The headline would not surprise regular followers of the election; both aggregated polls and expectations created from polls have been telling that story. What is impressive is the trend and magnitude of the movement in last few weeks (i.e., since the end of the Republican National Convention). Below I have charted the likelihood of victory for Obama from my forecast that uses a combination of fundamental data, polling data, and prediction market data.

2012-09-15-LikelihoodofVictoryforObama_September15.png

Sources: The sources are detailed on my website PredictWise, and the values are updated in real-time for both state-by-state and overall presidential predictions.

As an incumbent candidate with mediocre economic indicators, Obama's likelihood of victory hovered at just over 50 percent likelihood a year before the election. A full year before the election the uncertainty in the prediction rests in a year's worth of events: from the nomination of the Republican candidate, to economic indicators, to any of the multitude of unforeseen events that can occur in a year's time.

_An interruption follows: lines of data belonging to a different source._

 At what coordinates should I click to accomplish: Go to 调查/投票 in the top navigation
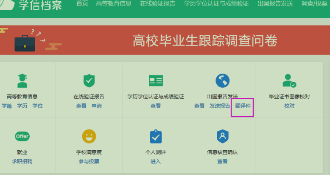[314, 4]
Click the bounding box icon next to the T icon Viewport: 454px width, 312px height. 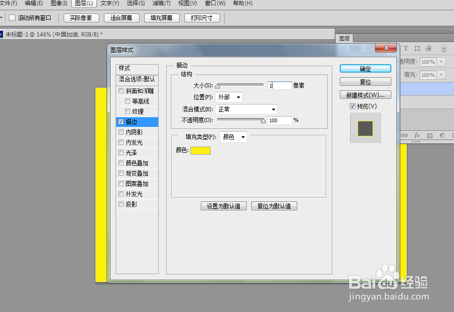coord(417,48)
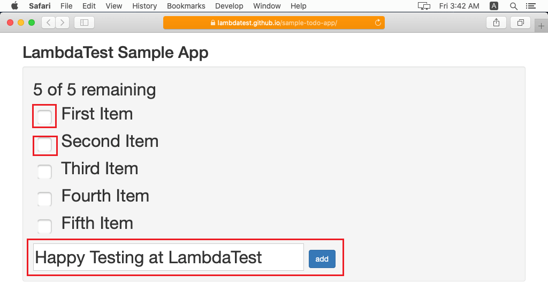Click the Safari forward navigation arrow

[x=62, y=23]
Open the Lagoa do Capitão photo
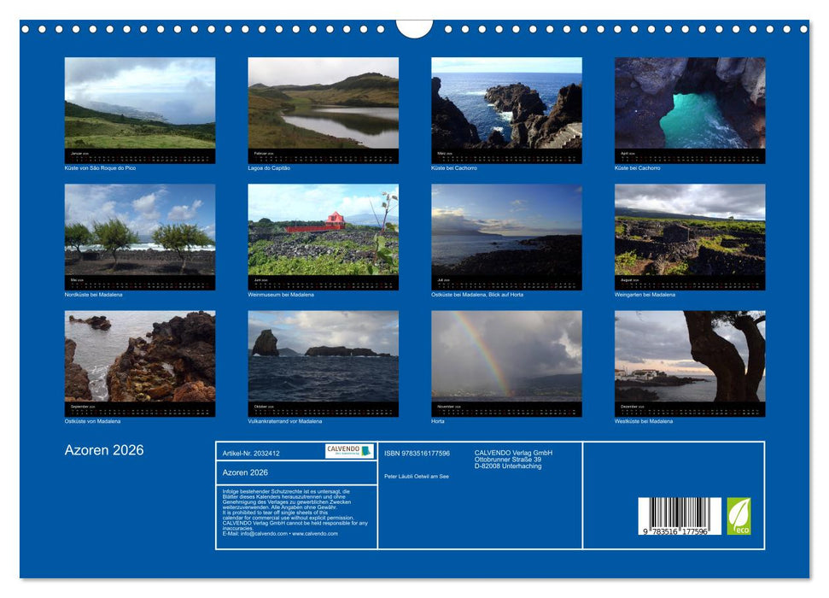829x598 pixels. coord(323,103)
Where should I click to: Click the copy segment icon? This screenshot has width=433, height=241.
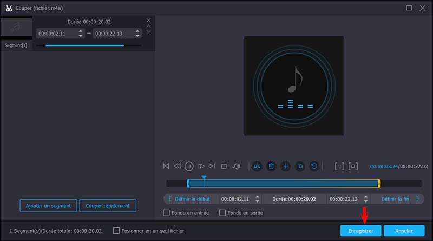300,166

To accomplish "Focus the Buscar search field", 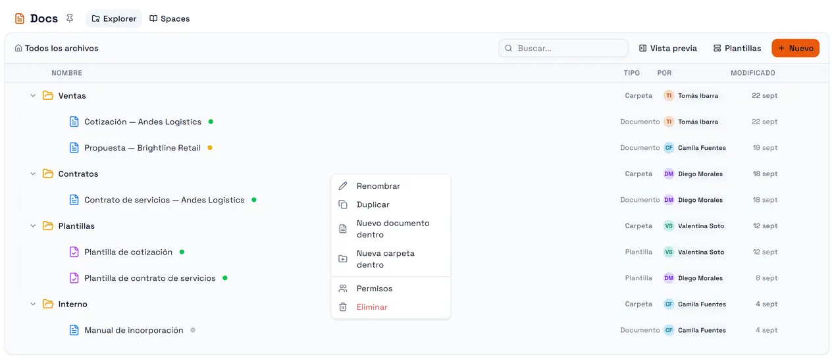I will tap(563, 48).
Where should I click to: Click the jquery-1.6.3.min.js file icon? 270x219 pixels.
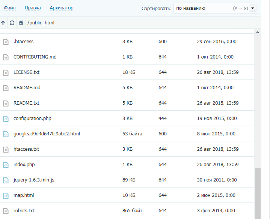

Obama's rise during the first few months of the 2012 occurred for two reasons: Romney's vulnerability and strong economic indicators. First, my model always had Romney as the most likely Republican nominee, but struggling to secure his party's nomination made him appear weak heading into the general election. Second, economic indicators were surging during this period, 275,000 jobs were created in January, inviting the possibility of a quick and decisive economic recovery.

The economic indicators took a turn for the worse in the spring and Obama's numbers collapsed along with them. Research that I conducted with Patrick Hummel makes three key observations about economic indicators and elections. First, it is trends not levels that are important; if economic levels were key, than Obama, or anyone who took over in January 2009 when we lost 818,000 jobs, would have no chance at reelection. Second, the impact of economic indicators crescendos around the second quarter of the election year; they continue to be meaningful after that, but there is a diminishing return to their impact. The storyline created by the first and second quarters was a tepid recovery and unless something shocking happens in the next few indicators, that story is hard to shake. Third, state-by-state indicators are of paramount relative to national numbers; thus, it is very relevant that key states such as Ohio and Virginia are doing much better than the national average.

As the summer turned towards Labor Day, Obama gained ground every day that Romney did not. Time is kind to incumbents and leading candidates. For example, Romney continues to struggle with historically low favorability and every day that he does not turn that around is one less day for him to make it happen.

The conventions and the nomination of a vice-presidential candidate are a key opportunity for the trailing candidate to shake up the race. The Republicans did not exceed expectations and the Democrats did not fall below expectations. That juxtaposition alone is sufficient for the Democratic nominee to trend upward and gain in likelihood of victory.

The remaining uncertainty in my prediction is not what will happen if the election were held today, but in what will happen over the next few weeks that could impact the election. The burden is now completely on Romney and/or Ryan to move the needle in their four debates, or orchestrate some other major event. If nothing major happens, than Obama will be reelected.